Harry Callahan, le plus français des Américains ? L’on savait déjà la fascination que la France, en général, et le Sud, en particulier, ont toujours exercée sur nos amis d’outre-Atlantique. L’exposition Harry Callahan au musée Granet d’Aix-en-Provence nous en donne une illustration supplémentaire. En s’associant à la Maison européenne de la photographie, le musée nous présente 90 clichés de la période aixoise de l’artiste, lui qui a séjourné à Aix entre 1957 et 1958, au cours d’un congé sabbatique qui lui avait été accordé par l’Institut de design de Chicago. 

 

Dans le sillage d’une exposition présentée à Paris en 2016-2017, Aix est cette fois doublement mise à l’honneur, du 16 mars au 21 juillet, avec ces « Archives françaises » enfin réunies et dévoilées. Car à y regarder de plus près, cette rétrospective photographique nous présente la capitale historique de la Provence sous un angle lumineux que nous ne lui connaissons plus guère : une ville vidée de ses habitants dans laquelle un jeu d’ombre et de lumière peut, sans être gêné par les badauds, prendre place.

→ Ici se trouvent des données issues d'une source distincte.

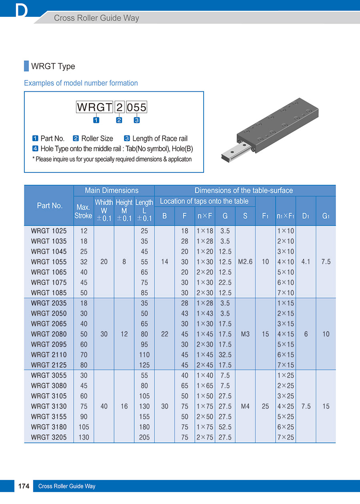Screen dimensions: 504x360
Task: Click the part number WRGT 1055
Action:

Jeu de lumière parce que le photographe cherche à restituer de manière brute, en captant les rayons du soleil, les façades remarquables des rues aixoises, pavées et sinueuses, où l’on trouve refuge l’été, à l’ombre d’une placette ou d’une pergola, pour fuir la chaleur écrasante. Jeu d’ombre car la nuit a également constitué une source d’inspiration pour ce photographe fasciné par un cours Mirabeau suspendu dans le temps, plongé dans l’obscurité la plus totale et simplement baigné des faibles lueurs dégagées par quelques points luminescents. 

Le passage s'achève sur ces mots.